I would bet that he was looking for a fish that you might not be able to see in your yak.....Like I mentioned before ,he can only blame himself for not setting a Fad deep enough to be found......But on a slick day most all of FAD's can be located simply by seeing the bait making a show on the surface.....Most fads are not even messed with or checked after cobia season anyway imo.....


----------



## Stressless

> ...He never endangered me - stayed about 100' off and circled me until he found what I was fishing...


Just pointing out that if you are on a spot and a powerboat wants to find it - well there it is - best you can do is 4mph... Also it may have gone a little better as I had the video camera up and rolling while he was coming dead at me for about a mile/ figure 25-30mph 30-40 secs long enough for me to get the camera out/ fire it up and start the vid... I think he saw it I was holding it up/ then swerved and slowed. 

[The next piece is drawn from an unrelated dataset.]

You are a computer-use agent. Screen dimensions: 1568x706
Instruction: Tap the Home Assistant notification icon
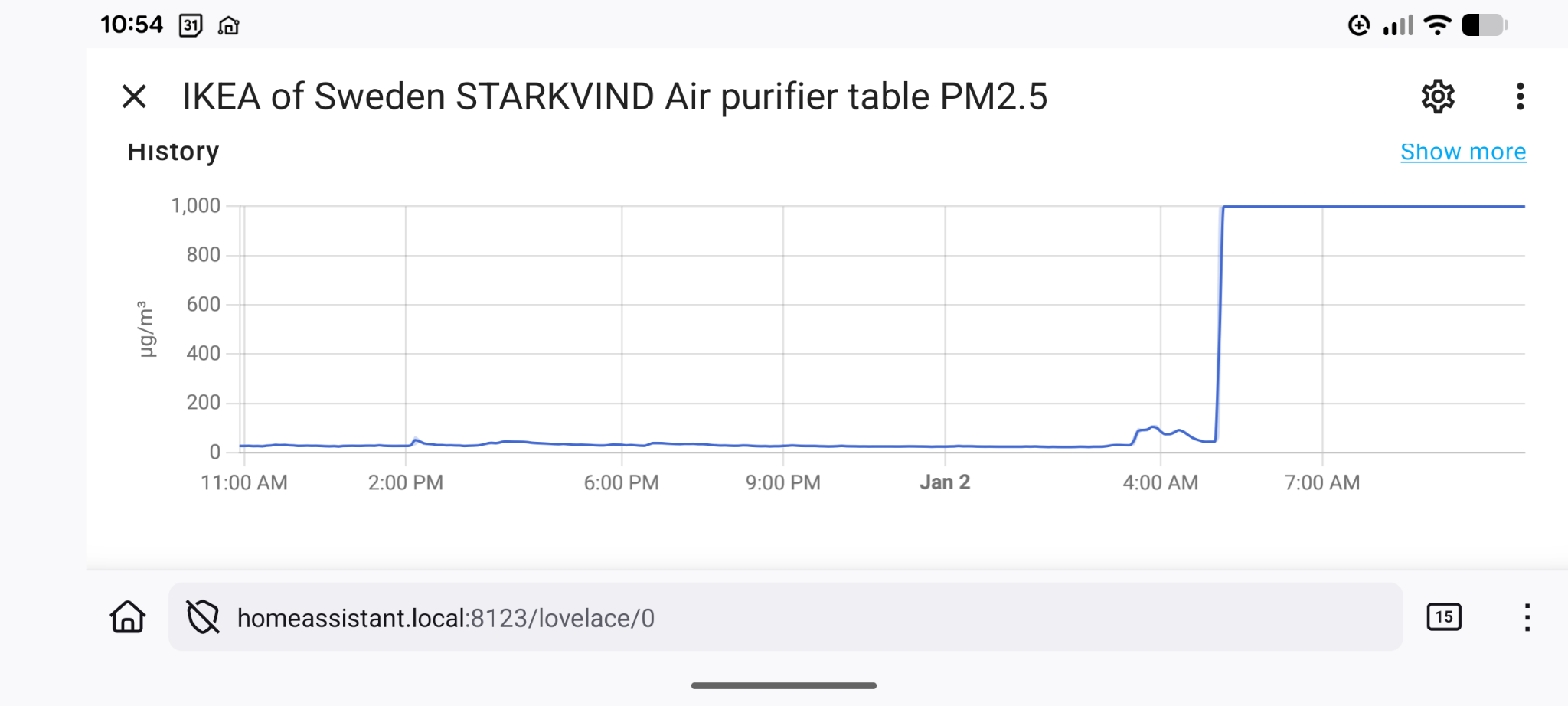229,26
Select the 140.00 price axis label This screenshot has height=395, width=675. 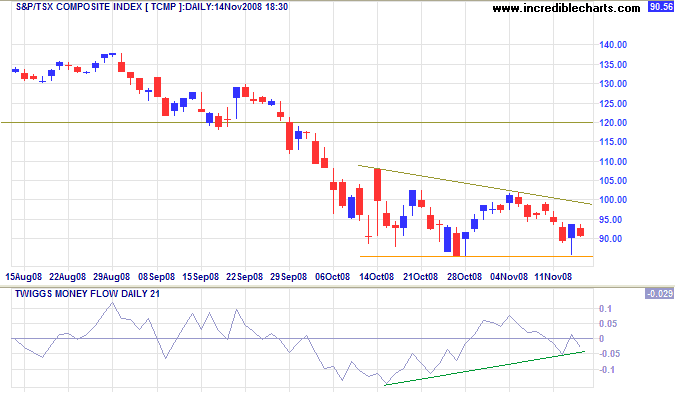pos(613,45)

Just wanted to give a perspective... I didn't call names - just "this guy..." you watch, make of it what you will.


----------



## Magic236

Stressless, you guys are hard to see. The Capt may not have seen you until he was close to the same FAD that you were fishing. Several times "Yaks" have been up on me before I even known it, and yes trying to locate spots.

Tight Lines and BE SAFE!


----------



## wld1985

Would'nt the Radar Pick up the Yak in the water? That Big and Nice of a Boat, Im sure it has a very Nice system.


----------



## hjorgan

Yaks are hard to spot, but not that hard. The capt was salvaging a day looks like. Blamed the yakker for stealing his "trophy spot".


----------



## 192

hjorgan said:


> Yaks are hard to spot, but not that hard. The capt was salvaging a day looks like. Blamed the yakker for stealing his "trophy spot".


Most likely not, just hitting one of the 16....


----------



## johnf

fairpoint said:


> HE PUT THE FAD out there and you happen to find it....That was HIS spot.....you can't blame him for being pissed about it......that's how I'm seeing it and until you watch and hear the video ,you don't know the whole situation.....You found it and its public water ,so imo it was his fault for not putting the fad down low enough to not be found.......


If you leave something out in public waters, or public land there should be no expectation that someone isn't going to use it.


----------



## Shark Hunter

Where can I get a FAD?:whistling:


----------



## baldona523

I don't see the big deal here, he is not that close. I mean when you are in a kayak you can't expect special treatment that another boat would not receive. If you were in a boat that is the norm. The guy probably was positive if you were on the FAD and just wanted to troll as close as he could to it.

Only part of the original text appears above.